A month ago, following NXPI’s surprise slashed guidance, I wrote bullishly about NXP’s long-term prospects and an options position to profit in NXPI stock, even if it moved lower.

And now? After a shot in the arm by U.S. and Chinese regulators signing off on NXP’s merger with Freescale (FSL) this past week, you’d think NXPI stock has reinvented the wheel.

Here’s a look at what’s happening with NXPI.

NXPI Stock Daily Chart

nxpi-stock-chart
Source: Charts by TradingView

Back in early November, our technical assessment of NXPI was the earnings-driven double-bottom was bearishly trumped by a larger, complex head and shoulder pattern. Nonetheless, we were willing to move forward and offer a conservative, bullish strategy to readers.

In hindsight, a more aggressively aligned bullish strategy would have proven the best approach. NXPI stock, much to our surprise, has filled the bearish earnings gap and moved quickly past investors’ past trading errors when shares tumbled unceremoniously by about 20%.

Currently, the renewed enthusiasm for NXPI has put shares into pattern resistance as defined by the complex shoulder, 200-day simple moving average and 50% – 62% retracement zone.

The price move in NXPI is also well-overbought as defined by stochastics and NXPI stock in relation to its upper Bollinger Band. Thus, NXPI is now situated as positional short based on fading a bear market rally into pattern resistance.

NXPI Bearish Long Put Butterfly

Not wanting to risk too much given our longer-term bullish view; the NXPI December $92.50 / $87.50 / $82.50 put butterfly for up to $1.25 looks attractive to do just this.

**Written exercise a**
Recast the stretch of the listing from the line that contains "Given: Click 'in" through the line that contains "[1509, 598]" as a Markdown table with the columns Row and Line, leaving out any blank lines.

**Record set**

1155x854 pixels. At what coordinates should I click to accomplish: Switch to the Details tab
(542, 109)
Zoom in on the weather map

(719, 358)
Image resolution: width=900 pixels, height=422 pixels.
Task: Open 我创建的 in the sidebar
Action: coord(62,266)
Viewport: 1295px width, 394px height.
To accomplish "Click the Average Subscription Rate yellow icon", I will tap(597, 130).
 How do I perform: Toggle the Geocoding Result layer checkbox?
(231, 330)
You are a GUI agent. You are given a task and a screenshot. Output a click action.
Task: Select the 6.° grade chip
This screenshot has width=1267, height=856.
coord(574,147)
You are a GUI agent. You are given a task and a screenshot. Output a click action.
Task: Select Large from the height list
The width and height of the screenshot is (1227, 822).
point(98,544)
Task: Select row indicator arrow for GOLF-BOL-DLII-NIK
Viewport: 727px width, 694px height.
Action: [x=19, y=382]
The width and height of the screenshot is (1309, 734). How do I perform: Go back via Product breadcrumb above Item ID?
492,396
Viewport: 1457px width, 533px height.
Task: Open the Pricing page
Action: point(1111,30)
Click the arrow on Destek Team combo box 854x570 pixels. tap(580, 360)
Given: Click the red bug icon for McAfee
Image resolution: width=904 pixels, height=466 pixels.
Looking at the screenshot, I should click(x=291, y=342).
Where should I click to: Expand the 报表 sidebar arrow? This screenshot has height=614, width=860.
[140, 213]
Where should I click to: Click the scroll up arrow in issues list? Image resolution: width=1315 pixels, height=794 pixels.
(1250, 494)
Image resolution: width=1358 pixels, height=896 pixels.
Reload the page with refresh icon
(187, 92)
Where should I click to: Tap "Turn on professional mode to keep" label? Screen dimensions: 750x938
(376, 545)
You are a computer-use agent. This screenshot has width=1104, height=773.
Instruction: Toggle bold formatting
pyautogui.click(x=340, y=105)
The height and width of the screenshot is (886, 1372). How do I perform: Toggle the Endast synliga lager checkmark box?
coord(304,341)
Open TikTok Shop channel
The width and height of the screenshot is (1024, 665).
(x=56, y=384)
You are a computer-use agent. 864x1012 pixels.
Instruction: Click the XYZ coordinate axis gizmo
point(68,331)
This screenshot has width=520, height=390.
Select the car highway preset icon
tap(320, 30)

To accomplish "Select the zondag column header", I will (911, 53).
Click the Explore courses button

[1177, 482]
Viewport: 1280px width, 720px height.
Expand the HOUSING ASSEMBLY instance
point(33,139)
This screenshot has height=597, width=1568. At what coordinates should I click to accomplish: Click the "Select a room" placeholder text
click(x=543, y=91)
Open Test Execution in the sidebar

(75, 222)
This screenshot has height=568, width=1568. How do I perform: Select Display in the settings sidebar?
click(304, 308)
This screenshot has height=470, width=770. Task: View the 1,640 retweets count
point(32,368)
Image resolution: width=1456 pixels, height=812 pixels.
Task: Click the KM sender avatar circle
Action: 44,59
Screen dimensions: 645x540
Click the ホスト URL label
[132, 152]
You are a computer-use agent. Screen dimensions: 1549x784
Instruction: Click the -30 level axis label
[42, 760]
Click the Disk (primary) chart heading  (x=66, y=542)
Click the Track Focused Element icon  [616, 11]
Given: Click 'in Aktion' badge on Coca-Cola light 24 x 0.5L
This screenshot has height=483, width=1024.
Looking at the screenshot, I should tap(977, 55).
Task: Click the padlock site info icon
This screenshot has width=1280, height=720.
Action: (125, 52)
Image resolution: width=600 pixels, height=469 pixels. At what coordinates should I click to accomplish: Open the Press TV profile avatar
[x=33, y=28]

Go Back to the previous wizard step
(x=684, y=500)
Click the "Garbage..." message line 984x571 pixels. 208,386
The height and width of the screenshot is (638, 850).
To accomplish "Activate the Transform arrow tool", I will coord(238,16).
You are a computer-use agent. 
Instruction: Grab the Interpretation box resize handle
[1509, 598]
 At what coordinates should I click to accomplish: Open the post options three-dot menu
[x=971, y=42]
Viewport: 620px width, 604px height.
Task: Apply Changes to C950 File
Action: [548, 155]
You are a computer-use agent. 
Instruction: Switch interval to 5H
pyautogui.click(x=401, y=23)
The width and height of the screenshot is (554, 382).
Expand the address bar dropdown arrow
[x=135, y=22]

**Written exercise b**
Pick up the NXPI stock analysis right after its final sentence and keep writing it.

**Expected output a**
| Row | Line |
|---|---|
| 1 | Given: Click 'in Aktion' badge on Coca-Cola light 24 x 0.5L |
| 2 | This screenshot has height=483, width=1024. |
| 3 | Looking at the screenshot, I should tap(977, 55). |
| 4 | Task: Click the padlock site info icon |
| 5 | This screenshot has width=1280, height=720. |
| 6 | Action: (125, 52) |
| 7 | Image resolution: width=600 pixels, height=469 pixels. At what coordinates should I click to accomplish: Open the Press TV profile avatar |
| 8 | [x=33, y=28] |
| 9 | Go Back to the previous wizard step |
| 10 | (x=684, y=500) |
| 11 | Click the "Garbage..." message line 984x571 pixels. 208,386 |
| 12 | The height and width of the screenshot is (638, 850). |
| 13 | To accomplish "Activate the Transform arrow tool", I will coord(238,16). |
| 14 | You are a computer-use agent.  |
| 15 | Instruction: Grab the Interpretation box resize handle |
| 16 | [1509, 598] |

**Expected output b**
This NXPI strategy can be easily broken down into a bearish long put NXPI December $92.50 / $87.50 vertical and a second, contrasting bullish December $87.50 / $82.50 put vertical. The two spreads’ profit maximization converges at $87.50 in NXPI stock, which is 3.6% below prices as of this writing.

If NXPI stock were to settle at $87.50 at expiration and a bit more than two weeks out, the trader would realize a max profit of $3.75, sans any slippage and commissions.

The max profit with NXPI at $87.50 is a result of the trader’s bear put spread reaching its maximum worth of $5 as the bull put spread finishes out-of-the-money and worthless. Combined, this allows for profit maximization from both embedded verticals.

With the bull spread’s credit used to lower the purchase price of the higher bear put spread; the NXPI butterfly trader is left with $5 – $1.25 = $3.75 profit at $87.50. It’s that simple!

As NXPI moves either up or down and away from the sweet spot of $87.50, the trader makes less profit and eventually has a capped loss of $1.25 above $92.50 or below $82.50. This is a cheap dollar strategy which also maintains a nice-size profit range from $83.75 – $91.25 in NXPI stock, so there must be a catch, right?

There is.

The big drawback for this NXPI butterfly or any long butterfly spread is that the position won’t deliver profits approaching the maximum value right up until the very last couple hours at expiration. The reason is the butterfly’s countering verticals make incremental and interim profits that are slow to be realized.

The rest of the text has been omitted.